I share the concerns you raise in your reflection on the limits of
shared conventions. Unicode cannot be so constrained that it encodes
only universally accepted icons, but it should be constrained to not
encode characters on foot of possible conventions that are not actually
demonstrated anywhere. There's currently no convention for denoting
allergens by emoji (pictorial renditions), so that usage is something
that is speculative at the moment.
Not as speculative is the suggestion that certain food items should be
added - it seems to be an acceptable principle to encode "iconic" foods.

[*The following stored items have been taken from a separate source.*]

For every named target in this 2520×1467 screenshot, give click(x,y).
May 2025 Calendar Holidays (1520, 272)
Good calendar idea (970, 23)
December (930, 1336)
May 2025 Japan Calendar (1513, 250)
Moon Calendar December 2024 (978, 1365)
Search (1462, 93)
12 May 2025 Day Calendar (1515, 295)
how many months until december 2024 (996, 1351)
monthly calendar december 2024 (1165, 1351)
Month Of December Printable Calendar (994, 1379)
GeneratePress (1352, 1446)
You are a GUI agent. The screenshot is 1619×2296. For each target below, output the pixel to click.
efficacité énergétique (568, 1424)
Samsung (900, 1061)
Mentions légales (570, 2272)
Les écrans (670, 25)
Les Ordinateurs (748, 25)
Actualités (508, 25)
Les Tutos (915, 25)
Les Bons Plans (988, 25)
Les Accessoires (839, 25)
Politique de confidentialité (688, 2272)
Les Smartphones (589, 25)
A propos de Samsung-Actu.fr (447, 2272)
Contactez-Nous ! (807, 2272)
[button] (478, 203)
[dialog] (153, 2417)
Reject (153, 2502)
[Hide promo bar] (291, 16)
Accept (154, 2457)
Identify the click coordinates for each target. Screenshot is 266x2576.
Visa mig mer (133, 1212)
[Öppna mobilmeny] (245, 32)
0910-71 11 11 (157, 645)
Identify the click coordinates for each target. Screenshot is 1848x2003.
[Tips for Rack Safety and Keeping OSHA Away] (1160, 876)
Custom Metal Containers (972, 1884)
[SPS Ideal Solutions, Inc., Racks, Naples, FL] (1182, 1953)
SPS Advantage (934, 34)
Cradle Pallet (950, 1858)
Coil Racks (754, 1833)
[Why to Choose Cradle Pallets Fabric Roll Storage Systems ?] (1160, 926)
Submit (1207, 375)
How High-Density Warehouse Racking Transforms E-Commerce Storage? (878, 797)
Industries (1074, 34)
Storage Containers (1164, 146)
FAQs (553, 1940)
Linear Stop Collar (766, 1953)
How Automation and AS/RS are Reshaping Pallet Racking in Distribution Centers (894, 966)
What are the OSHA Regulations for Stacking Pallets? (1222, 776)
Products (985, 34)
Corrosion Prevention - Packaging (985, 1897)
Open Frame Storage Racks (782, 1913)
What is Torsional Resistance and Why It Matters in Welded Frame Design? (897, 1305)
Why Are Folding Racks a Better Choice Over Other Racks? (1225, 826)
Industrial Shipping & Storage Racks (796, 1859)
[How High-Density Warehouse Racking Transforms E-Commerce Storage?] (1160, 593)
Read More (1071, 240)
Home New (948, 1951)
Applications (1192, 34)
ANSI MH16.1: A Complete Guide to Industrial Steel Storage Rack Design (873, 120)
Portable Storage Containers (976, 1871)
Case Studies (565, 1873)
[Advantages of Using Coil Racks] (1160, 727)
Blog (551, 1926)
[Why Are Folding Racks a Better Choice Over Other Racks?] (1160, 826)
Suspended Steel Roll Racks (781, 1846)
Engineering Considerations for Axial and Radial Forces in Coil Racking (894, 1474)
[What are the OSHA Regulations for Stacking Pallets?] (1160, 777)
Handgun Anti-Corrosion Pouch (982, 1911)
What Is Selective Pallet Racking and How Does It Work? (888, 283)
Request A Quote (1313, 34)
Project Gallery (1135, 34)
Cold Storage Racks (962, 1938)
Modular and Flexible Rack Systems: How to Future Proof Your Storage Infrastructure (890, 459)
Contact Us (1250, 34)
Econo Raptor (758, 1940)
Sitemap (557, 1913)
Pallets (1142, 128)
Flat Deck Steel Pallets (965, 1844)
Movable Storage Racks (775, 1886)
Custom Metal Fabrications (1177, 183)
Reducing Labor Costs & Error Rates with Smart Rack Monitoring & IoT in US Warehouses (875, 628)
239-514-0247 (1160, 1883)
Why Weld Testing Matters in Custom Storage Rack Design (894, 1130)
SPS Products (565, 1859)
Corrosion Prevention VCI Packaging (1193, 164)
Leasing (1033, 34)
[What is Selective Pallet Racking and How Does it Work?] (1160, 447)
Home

That would argue for emoji for milk and bread (w/o cross aliasing it as
gluten), but not for soy beans, for example.
A./
On 8/3/2015 3:24 PM, Peter Constable wrote:
Once back when I was living in Thailand, I was riding in a taxi to the
Bangkok airport on a recently-opened highway. There were road signs
posted at intervals that had a two-digit number (“60” or something
like that) enclosed in a circle. Having had enough experience with
road signage in my home country and also other countries, I recognized
this to be a speed limit.
But knowing common practices for how many Thais at the time would
obtain their driver’s license, and the education level of many Thais
coming from rural areas to work as taxi drivers in Bangkok, I was
curious enough to ask the driver what the sign meant. (He being
monolingual, this was all in Thai.) He thought for a moment and then
responded that it was the distance to the airport.
Anecdote aside, the assumption of these discussions is that symbols
are iconic — which means that the symbol communicates a conventional
semantic. And the point of this being _/conventional/_ is that the
semantic is not self-evident from the appearance of the image, but
rather is based on a shared agreement. For example, a photograph of a
chair is not iconic since it is an ostensive rendition of an actual
chair. But a symbol of an iron with a dot inside it intended to mean
“can be ironed with low heat” is iconic because it’s meaning is
conventional, and like any convention, must be learned.
Some conventions may be universally learned, but very few are. Most
are limited to particular cultures, and even if used in many cultures,
may be learned by only small portions of the given culture. Even
something like a speed limit sign that a driver without a given
culture sees every day and is expected to understand is not
necessarily something that the driver has learned. Much less something
like icons for handling of laundry, which have been used in several
countries for a few decades now but that nobody has ever been required
to learn, and that few people actually do learn to any great extent.
Peter
*From:*Unicode [mailto:[email protected]] *On Behalf Of
*Asmus Freytag (t)
*Sent:* Monday, August 3, 2015 12:01 PM
*To:* [email protected]
*Subject:* Re: Emoji characters for food allergens
I'm sorry to really disagree with this little understandable criticism of
laundry symbols. The most encountered of the care tags are self-explaining, as
the washing and iron temperature limits or discouraging. The other symbols
mainly concern dry cleaning and laundry professionals.
The laundry symbols are like traffic signs. The ones you see daily
aren't difficult to remember, but any there are always some rare ones
that are a bit baffling. What you apparently do not realize is that in
significant parts of the world, these symbols are not common (or occur
only as adjunct to text). There's therefore no daily reinforcement at all.
Where you live, the situation is reversed; no wonder you are baffled.
All chefs understand English,
I would regard that statement to have a very high probability of being
wrong. Which would make any conclusions based on it invalid.